## Exercise goal
Go through the records and report each line in which the word "agent" occurs.

(Collected data)
- - - - -
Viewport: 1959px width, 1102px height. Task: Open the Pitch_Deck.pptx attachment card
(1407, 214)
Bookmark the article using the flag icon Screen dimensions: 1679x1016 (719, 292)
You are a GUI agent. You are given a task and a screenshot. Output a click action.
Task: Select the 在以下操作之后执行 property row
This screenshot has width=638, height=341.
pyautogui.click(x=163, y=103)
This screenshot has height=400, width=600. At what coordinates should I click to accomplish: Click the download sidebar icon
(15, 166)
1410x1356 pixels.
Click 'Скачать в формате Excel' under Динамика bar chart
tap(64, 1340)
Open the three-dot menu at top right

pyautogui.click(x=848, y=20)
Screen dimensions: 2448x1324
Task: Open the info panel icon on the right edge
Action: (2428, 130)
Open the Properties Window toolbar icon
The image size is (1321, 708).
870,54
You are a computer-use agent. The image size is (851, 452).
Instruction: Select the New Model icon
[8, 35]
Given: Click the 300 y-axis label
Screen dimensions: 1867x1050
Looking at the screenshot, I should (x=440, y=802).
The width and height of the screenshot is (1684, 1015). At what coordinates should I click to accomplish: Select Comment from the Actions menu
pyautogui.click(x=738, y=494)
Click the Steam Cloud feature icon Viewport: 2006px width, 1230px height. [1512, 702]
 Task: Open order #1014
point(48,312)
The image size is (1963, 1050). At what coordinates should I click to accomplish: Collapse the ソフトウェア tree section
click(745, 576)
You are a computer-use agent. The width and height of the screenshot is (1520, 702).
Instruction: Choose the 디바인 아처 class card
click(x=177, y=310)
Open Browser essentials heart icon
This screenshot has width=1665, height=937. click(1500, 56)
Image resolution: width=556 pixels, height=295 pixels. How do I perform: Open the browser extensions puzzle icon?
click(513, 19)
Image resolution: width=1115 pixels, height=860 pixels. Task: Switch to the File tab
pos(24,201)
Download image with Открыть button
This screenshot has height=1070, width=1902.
- - - - -
## Answer to this task
You are a GUI agent. You are given a task and a screenshot. Output a click action.
You are a computer-use agent. The image size is (851, 452).
You are a computer-use agent. The width and height of the screenshot is (1520, 702).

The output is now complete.